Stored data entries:
= Beginning of Section =

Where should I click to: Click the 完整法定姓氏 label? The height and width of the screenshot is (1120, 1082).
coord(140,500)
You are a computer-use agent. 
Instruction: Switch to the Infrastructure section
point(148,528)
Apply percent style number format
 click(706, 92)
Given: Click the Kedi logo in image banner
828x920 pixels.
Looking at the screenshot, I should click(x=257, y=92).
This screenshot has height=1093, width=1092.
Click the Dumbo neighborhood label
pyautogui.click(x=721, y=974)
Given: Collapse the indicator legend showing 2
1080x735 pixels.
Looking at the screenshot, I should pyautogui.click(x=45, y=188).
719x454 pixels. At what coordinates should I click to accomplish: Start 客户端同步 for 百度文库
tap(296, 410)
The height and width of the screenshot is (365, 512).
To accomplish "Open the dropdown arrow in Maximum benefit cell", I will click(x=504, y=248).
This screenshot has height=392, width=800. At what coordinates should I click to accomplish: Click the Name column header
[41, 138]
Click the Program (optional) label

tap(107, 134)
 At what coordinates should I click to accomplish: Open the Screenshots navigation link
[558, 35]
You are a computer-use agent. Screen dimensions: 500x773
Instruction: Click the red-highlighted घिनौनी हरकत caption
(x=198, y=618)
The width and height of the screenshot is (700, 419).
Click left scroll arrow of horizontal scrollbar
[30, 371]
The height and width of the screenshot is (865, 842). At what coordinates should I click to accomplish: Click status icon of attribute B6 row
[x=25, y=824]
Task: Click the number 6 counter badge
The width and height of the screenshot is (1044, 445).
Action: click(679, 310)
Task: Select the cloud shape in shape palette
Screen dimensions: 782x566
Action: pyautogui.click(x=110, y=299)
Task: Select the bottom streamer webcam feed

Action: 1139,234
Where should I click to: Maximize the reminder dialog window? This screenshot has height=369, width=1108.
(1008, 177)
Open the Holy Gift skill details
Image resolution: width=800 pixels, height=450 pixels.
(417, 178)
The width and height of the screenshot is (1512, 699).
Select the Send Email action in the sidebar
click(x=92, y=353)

= End of Section =

WORK INSTRUCTION —
Only lines that contain "Given" are needed, so copy each of them from the data.

SOLUTION —
Given: Click the Kedi logo in image banner
Given: Collapse the indicator legend showing 2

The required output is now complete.